• _Supplied text_
= = =

ACME's Modesto Lomba: “Spain is where mass market trends are born”
To talk about the Spanish fashion sector in perspective requires honesty underpinned by history and experience, self-criticism and high doses of confidence to defend a sector that represents 2.9% of Spain’s GDP. Coinciding with the fourth edition of an event organised by the Association of Fashion Designers of Spain (ACME) for the promotion of Spanish designers during Paris Fashion Week, its president Modesto Lomba reflects on its creation and fast-fashion as industry assets, its international position, the support it gets from Spanish institutions and the elements of a sector that some have yet to understand.
FashionNetwork.com: How would you describe the current Spanish fashion industry?
Modesto Lomba: At the moment, Spain is where mass market trends are born, although we Spaniards are not used to speaking well of ourselves. After Haute Couture and prêt-à-porter, we are now living under the reign of fast-fashion. Big fashion companies, with Inditex Group leading the way, are dictating mass market trends. We are a very creative country, with a large number of diverse and highly qualified designers. Following France, with its luxury and Haute Couture, and Italy with ready-to-wear, Spain is the third pillar, defining fast-fashion.
FNW: Queen Elizabeth II attended Richard Quinn’s catwalk show at London Fashion Week, and President Emmanuel Macron invited hundreds of industry insiders to the Elysee Palace during Paris Fashion Week. What do you think about the support Spanish fashion gets from local institutions?
ML: I certainly felt very jealous when I read the stories. The news of the Queen of England attending a show demonstrates the sector’s important to the English economy and highlights London fashion week as a fundamental activity.
We haven’t had the audacity, despite that we are a younger country with a more dynamic Royal Family. The significant figures are going unrecognised: 2.9% of Spain’s GDP comes from the fashion sector, which accounts for thousands of jobs. If Spanish institutions, whether the Royal Family or the Government, fail to understand this, we have a problem. I would love to give the fashion industry the importance it deserves, one that makes us competitive and allows us to have an identity and strong presence in the international market.
FNW: When it comes to self-assessment, what should the sector change to be more competitive and project a better image abroad?
ML: In Spain, we have been historically wrong in our methods. French fashion is not made by Italians or Americas. It’s done by the French. English fashion and the evolution of its fashion week, which was in ‘stand-by’ for some time, is now recovering because they are now valuing their own heritage. If our Queen would attend a catwalk show, or if our President would make an important recognition to the Spanish fashion industry, other institutions of power in Spain would follow suit.
FNW: What would be the most appropriate way to portray Spanish fashion in the media?
ML: Many media outlets are wrong when they report about our designers, because they fail to recognise them as a great economic force, but it is important to consider the whole Spanish fashion industry as a 2.9% of Spain’s GDP.
We lack government involvement to value the fashion sector as a whole. Maintaining it over time will be difficult if we do not make decisions that are serious enough. According to the data compiled about ACME businesses in 2015, if we add up the revenue of the 56 members we had at the time, that would make us the sixth largest Spanish company.
FNW: What would be the strategy for Spain to get a place in the international fashion weeks calendar, until now dominated by the four big capitals?

= = =

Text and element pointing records
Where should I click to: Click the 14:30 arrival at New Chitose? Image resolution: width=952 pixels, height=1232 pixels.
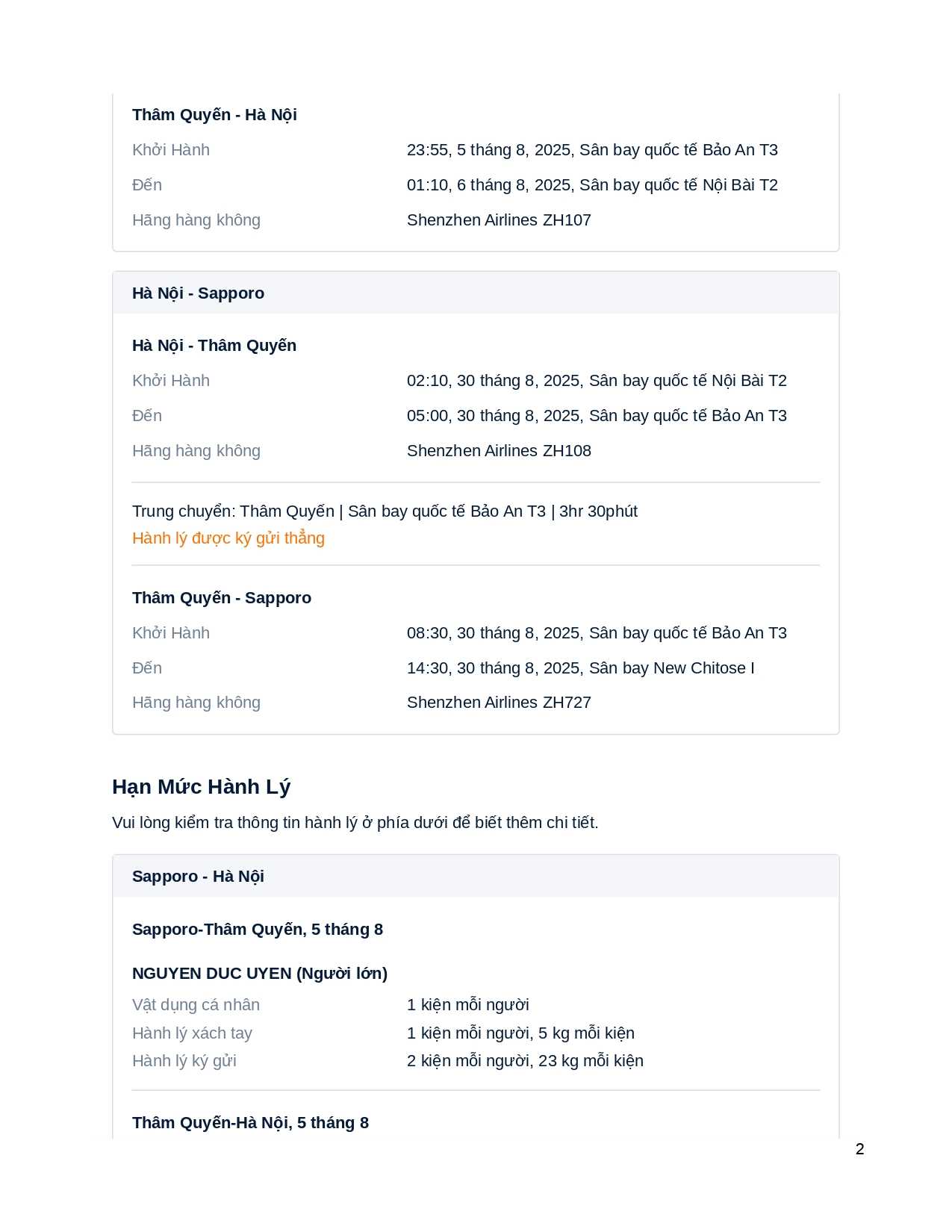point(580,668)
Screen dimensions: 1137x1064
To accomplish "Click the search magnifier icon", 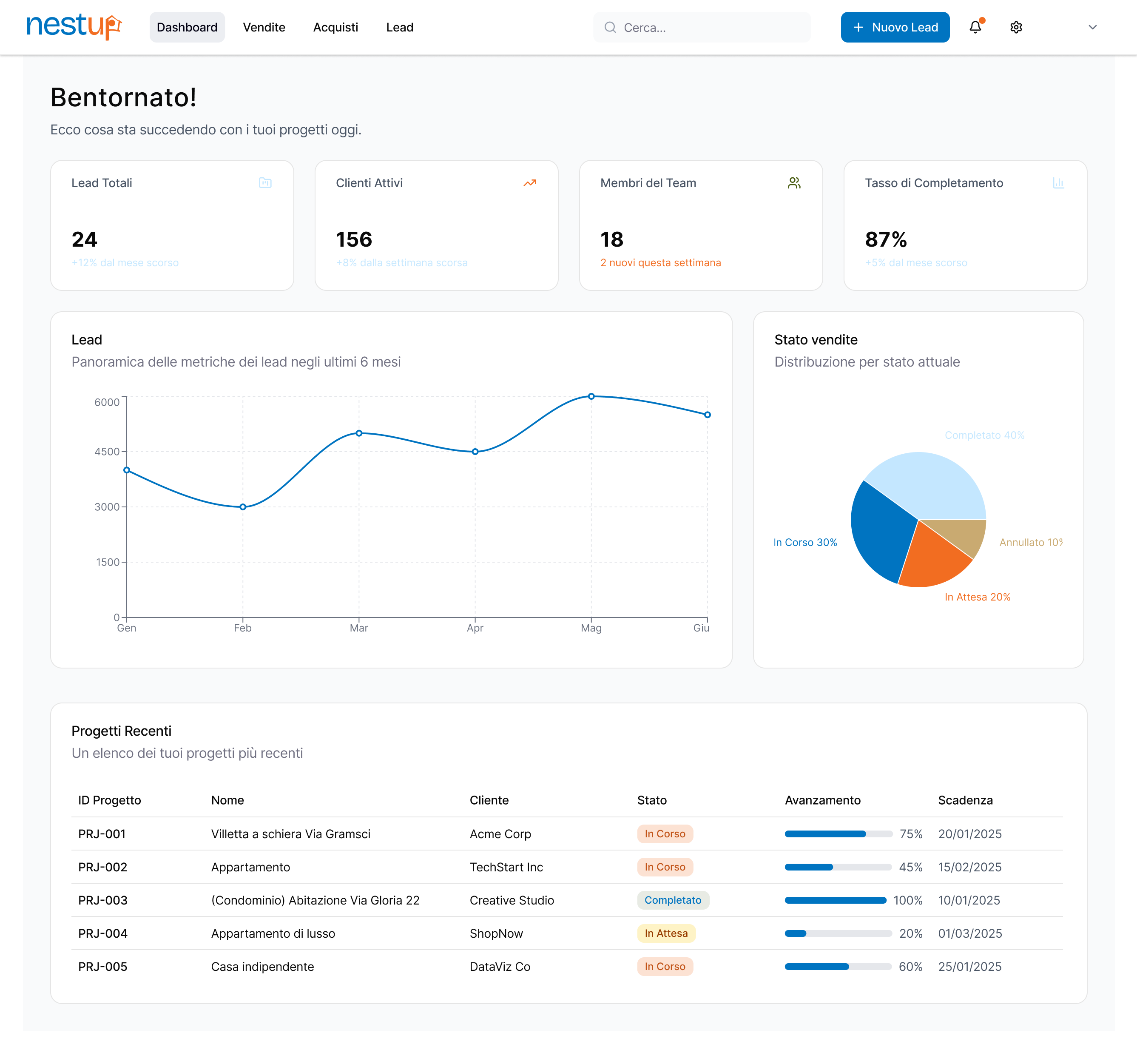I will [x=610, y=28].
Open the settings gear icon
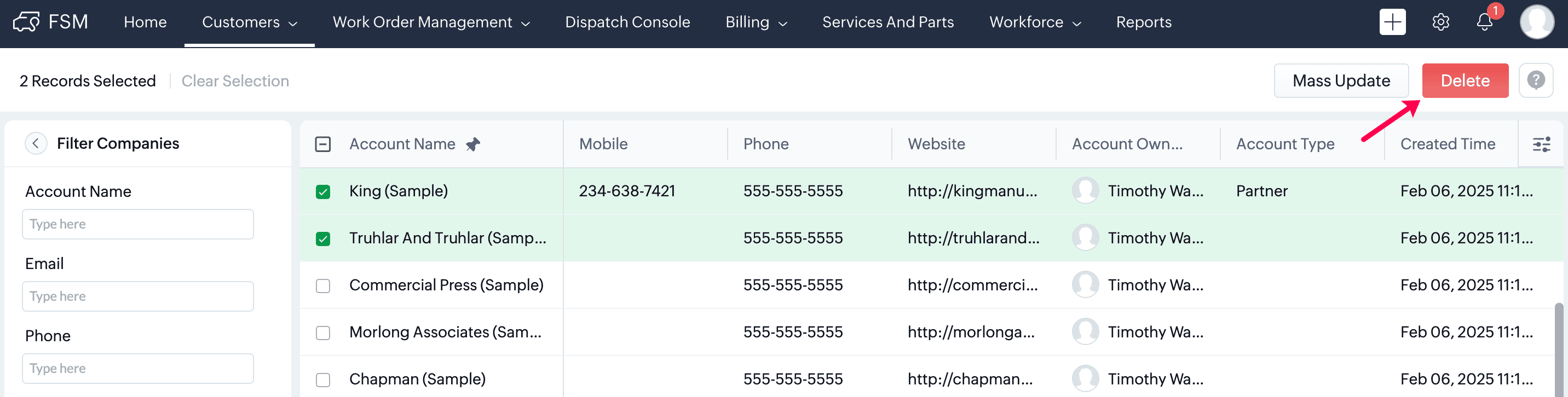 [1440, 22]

= = =

• _Request_
Summarize the interview with Modesto Lomba in two sentences.

• _Written answer_
Modesto Lomba, president of the Association of Fashion Designers of Spain (ACME), says that Spain is where mass market trends are born and that, following France and Italy, it is the third pillar of fashion, defining fast-fashion. He argues that Spanish institutions and media fail to recognize a sector that accounts for 2.9% of Spain's GDP and thousands of jobs, and he wishes the Royal Family or the Government would back it as was done during the London and Paris fashion weeks.